Merck's ($MRK) immuno-oncology treatment Keytruda met just one of its two goals in a late-stage lung cancer trial, a rare clinical hiccup as it works to keep pace with rival Bristol-Myers Squibb ($BMY) and fortify its position as more contenders move toward the market.

In a Phase II/III study involving more than 1,000 patients, Merck pitted two doses of Keytruda--the approved version, 2 mg for every patient kilogram, and an investigational dose 5 times larger--against the common chemotherapy docetaxel.
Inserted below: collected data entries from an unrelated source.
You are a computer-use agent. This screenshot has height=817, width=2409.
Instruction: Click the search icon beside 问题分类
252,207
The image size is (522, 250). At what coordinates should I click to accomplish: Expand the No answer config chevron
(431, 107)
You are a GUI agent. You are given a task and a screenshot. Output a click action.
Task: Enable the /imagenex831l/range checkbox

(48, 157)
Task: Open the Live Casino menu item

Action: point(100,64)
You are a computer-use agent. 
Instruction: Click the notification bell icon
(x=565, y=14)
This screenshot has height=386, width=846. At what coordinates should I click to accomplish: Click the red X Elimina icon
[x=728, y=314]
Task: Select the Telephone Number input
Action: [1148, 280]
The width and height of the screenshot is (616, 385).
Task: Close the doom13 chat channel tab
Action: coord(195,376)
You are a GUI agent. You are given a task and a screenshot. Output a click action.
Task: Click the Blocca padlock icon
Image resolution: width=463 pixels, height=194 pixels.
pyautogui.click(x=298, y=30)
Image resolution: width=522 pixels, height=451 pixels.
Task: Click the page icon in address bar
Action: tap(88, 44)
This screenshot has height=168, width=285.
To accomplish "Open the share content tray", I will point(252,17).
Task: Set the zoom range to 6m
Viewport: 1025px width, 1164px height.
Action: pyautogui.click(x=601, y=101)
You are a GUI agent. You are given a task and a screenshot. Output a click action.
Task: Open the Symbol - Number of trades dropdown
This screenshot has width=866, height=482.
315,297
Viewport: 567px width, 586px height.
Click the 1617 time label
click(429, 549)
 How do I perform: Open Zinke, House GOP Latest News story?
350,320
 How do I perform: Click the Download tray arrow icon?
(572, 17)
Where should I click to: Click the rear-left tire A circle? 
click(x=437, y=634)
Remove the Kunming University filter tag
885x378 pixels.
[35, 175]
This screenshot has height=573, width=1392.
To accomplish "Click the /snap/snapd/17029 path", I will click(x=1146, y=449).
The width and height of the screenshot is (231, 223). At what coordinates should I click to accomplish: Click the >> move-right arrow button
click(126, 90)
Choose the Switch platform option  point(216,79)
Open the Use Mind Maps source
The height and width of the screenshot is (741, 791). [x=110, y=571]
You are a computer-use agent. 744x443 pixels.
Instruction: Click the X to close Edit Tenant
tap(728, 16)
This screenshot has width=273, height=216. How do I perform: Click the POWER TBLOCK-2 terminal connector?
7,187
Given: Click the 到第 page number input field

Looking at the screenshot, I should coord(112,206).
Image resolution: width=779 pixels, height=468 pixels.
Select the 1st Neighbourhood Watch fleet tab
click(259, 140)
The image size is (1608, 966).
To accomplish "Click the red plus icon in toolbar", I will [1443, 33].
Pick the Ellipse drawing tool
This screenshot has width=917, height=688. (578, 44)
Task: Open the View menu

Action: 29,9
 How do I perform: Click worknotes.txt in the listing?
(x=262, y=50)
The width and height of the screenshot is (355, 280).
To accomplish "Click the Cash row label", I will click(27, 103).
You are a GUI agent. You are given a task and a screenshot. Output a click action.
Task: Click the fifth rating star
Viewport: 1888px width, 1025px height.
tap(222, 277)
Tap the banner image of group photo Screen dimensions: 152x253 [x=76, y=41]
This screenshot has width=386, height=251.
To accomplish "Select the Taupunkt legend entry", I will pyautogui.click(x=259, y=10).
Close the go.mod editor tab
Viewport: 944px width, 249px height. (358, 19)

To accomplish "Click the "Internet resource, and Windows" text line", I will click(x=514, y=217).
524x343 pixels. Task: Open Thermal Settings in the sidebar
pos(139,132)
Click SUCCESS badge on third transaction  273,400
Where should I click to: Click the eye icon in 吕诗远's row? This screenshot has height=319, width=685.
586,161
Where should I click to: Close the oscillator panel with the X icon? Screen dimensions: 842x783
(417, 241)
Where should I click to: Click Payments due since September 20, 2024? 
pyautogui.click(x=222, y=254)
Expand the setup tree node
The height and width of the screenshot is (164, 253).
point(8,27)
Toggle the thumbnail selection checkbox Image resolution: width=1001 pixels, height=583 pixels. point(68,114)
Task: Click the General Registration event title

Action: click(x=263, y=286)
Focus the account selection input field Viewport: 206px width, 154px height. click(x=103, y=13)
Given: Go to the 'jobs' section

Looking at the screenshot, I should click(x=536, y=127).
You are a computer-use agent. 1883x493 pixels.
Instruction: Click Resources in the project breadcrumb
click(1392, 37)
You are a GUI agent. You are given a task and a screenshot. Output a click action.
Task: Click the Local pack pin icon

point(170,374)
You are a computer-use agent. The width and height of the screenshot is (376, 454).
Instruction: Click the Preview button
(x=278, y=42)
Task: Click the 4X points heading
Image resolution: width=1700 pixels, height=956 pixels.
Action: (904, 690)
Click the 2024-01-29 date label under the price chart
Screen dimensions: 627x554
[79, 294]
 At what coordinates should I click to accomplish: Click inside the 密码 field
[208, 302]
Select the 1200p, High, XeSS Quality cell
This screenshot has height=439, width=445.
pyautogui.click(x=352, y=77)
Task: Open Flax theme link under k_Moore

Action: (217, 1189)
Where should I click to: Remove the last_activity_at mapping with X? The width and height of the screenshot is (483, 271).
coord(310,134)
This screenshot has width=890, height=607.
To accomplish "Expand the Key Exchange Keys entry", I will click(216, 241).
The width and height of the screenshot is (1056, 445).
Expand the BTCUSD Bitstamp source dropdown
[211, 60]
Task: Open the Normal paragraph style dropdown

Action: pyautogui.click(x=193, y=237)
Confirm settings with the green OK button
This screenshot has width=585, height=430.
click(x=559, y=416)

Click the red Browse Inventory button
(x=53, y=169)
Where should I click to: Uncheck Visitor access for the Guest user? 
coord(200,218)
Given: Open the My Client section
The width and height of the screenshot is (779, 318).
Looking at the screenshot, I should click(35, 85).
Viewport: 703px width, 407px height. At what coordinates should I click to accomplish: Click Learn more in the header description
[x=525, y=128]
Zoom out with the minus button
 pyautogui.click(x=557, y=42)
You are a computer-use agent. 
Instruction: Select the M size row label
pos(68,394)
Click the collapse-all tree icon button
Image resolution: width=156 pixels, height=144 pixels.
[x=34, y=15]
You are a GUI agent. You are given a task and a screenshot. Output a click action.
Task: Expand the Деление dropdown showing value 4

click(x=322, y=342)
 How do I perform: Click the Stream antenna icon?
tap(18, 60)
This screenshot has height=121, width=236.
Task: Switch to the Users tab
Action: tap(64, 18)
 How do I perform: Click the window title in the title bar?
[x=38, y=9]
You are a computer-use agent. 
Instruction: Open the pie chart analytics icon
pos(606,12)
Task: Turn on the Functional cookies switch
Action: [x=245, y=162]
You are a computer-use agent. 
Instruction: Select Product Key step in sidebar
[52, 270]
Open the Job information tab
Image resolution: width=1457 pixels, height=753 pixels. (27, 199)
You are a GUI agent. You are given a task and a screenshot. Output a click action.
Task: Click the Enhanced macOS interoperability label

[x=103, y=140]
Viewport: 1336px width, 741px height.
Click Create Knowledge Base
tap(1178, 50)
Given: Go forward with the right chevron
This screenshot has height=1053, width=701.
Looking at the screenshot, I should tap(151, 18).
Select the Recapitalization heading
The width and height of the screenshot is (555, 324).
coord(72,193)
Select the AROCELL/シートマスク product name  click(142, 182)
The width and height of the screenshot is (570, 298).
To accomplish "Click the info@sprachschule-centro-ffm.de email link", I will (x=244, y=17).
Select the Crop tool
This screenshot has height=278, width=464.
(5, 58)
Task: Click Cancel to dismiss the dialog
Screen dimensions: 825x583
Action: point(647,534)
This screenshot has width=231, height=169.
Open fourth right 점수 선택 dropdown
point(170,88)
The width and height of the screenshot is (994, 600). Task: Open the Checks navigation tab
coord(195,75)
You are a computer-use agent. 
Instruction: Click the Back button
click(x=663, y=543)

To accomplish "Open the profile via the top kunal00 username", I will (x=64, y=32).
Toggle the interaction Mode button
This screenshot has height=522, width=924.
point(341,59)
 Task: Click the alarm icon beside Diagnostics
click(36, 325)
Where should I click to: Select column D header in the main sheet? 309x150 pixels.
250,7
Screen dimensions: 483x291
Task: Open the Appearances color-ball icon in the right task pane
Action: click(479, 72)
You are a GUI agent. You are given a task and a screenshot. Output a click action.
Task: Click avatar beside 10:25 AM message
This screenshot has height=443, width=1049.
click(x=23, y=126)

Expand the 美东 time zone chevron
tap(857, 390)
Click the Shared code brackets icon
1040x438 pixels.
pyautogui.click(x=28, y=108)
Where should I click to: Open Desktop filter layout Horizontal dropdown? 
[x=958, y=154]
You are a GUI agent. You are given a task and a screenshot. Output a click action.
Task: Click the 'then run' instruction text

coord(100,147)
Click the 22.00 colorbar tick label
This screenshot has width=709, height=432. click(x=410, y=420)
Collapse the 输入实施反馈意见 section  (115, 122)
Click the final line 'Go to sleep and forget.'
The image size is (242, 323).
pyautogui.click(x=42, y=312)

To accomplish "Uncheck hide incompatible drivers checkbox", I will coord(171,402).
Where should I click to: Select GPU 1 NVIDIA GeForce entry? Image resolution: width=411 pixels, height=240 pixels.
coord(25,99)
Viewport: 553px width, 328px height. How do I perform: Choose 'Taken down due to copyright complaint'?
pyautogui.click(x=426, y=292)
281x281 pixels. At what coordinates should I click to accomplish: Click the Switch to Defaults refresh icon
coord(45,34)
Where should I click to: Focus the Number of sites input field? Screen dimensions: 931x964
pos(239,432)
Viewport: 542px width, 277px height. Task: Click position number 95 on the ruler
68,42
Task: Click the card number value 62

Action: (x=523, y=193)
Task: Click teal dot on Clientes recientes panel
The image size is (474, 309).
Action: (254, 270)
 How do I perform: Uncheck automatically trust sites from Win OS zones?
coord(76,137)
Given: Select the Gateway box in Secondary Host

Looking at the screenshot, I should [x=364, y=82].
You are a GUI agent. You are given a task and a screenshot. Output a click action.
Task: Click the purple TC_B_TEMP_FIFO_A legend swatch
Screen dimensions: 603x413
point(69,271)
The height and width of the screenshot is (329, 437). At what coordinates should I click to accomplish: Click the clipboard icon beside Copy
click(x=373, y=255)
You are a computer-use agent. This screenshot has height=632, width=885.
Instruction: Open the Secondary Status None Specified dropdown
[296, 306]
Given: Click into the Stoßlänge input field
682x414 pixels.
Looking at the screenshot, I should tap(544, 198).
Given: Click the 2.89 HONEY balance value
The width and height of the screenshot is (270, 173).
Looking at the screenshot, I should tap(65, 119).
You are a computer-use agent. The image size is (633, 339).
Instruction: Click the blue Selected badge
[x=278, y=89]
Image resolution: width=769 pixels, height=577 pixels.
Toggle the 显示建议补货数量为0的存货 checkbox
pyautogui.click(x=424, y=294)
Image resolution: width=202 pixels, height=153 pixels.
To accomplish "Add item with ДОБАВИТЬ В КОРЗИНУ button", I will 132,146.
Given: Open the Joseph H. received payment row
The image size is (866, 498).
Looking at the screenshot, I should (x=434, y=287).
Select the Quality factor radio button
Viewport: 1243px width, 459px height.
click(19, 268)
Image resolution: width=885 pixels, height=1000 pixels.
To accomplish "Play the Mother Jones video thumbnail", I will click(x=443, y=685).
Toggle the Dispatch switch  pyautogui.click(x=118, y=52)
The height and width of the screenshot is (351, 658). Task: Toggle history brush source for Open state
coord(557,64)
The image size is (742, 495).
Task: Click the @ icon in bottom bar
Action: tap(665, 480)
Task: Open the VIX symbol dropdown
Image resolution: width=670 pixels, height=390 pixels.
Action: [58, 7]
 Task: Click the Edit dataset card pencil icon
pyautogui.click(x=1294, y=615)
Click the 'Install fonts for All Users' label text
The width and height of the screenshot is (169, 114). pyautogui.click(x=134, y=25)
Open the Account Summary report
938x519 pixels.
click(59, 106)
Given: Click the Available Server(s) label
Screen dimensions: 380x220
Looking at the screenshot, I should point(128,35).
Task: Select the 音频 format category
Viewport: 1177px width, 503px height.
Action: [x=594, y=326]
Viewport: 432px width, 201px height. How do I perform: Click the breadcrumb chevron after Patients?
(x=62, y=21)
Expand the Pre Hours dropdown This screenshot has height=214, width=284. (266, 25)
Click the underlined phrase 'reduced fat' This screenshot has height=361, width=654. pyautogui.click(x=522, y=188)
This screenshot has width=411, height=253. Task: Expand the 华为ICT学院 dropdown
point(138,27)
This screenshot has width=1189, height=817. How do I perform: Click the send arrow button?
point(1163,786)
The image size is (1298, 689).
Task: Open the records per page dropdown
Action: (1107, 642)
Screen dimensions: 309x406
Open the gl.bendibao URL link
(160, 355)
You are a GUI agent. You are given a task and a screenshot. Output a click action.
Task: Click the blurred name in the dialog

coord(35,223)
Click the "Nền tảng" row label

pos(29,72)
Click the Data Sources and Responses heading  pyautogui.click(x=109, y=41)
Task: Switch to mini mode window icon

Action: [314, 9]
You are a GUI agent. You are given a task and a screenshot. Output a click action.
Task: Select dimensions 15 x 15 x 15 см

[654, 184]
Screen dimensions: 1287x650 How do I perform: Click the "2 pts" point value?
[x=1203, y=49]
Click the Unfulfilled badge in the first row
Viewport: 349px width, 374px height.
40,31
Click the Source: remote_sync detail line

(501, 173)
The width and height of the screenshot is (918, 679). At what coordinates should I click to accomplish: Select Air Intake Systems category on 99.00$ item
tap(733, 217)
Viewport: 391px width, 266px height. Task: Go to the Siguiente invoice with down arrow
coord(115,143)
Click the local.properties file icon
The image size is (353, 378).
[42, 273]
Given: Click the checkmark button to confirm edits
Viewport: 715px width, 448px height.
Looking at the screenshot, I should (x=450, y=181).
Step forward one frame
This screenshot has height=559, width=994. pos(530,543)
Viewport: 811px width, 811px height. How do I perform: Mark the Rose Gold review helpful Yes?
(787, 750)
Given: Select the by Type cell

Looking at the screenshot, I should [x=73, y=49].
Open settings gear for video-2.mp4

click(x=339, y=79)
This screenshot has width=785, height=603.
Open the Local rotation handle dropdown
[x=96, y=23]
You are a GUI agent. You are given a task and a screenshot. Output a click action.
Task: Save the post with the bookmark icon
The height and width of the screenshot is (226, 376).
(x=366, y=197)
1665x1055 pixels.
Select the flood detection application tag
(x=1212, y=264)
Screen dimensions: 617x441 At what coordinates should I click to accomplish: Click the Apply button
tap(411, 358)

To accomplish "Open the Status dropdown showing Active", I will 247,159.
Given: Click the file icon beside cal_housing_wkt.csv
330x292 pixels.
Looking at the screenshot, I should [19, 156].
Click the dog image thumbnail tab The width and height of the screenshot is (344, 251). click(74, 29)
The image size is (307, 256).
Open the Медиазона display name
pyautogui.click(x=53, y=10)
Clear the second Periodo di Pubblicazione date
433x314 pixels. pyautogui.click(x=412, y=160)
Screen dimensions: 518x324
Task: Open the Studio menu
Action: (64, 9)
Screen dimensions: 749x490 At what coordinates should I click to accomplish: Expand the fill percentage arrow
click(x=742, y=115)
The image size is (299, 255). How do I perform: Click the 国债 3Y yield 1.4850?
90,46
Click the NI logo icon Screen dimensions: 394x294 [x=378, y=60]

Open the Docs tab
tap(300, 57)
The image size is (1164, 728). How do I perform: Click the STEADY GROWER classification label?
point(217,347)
Both levels of Keytruda posted a statistically significant improvement in overall survival, Merck said, but failed to reach that mark on the measure of progression-free survival for the whole population.

The mixed results come as Keytruda contends with Bristol-Myers' similar Opdivo on the lung cancer market. Both drugs are approved as second-line treatments for advanced non-small-cell lung cancer, but Keytruda's label is more restrictive, limiting it to patients with high expressions of the cancer-related PD-L1.

Merck has embarked on a slew of trials, including the one disclosed Monday, in an effort to widen the therapy's indication. Key to the latest results is that Keytruda benefited patients with lower levels of PD-L1 than it is currently approved to treat, ISI/Evercore analyst Mark Schoenebaum pointed out in a note to investors, clearing the way for Merck to expand Keytruda's potential patient population. The company plans to submit its latest data to the FDA by year's end and could widen Keytruda's label as soon as next year, Schoenebaum said.

Keytruda and Opdivo are part of a new class of therapies called checkpoint inhibitors, immuno-oncology treatments tabbed to bring in more than $30 billion a year at their peak. Behind Merck and Bristol-Myers, Roche ($RHHBY), AstraZeneca ($AZN) and the partnership of Merck KGaA and Pfizer ($PFE) are all at work on similar therapies bounding toward the market, and each contender is mounting scores of studies to demonstrate how its checkpoint therapy can work in a wide variety of cancers.

As it stands, analysts expect Opdivo to lead the pack with about $8.8 billion in sales by 2020, followed by Keytruda at $5.5 billion. But there are many trials, approvals and labels to be revealed in the intervening years that could change the landscape.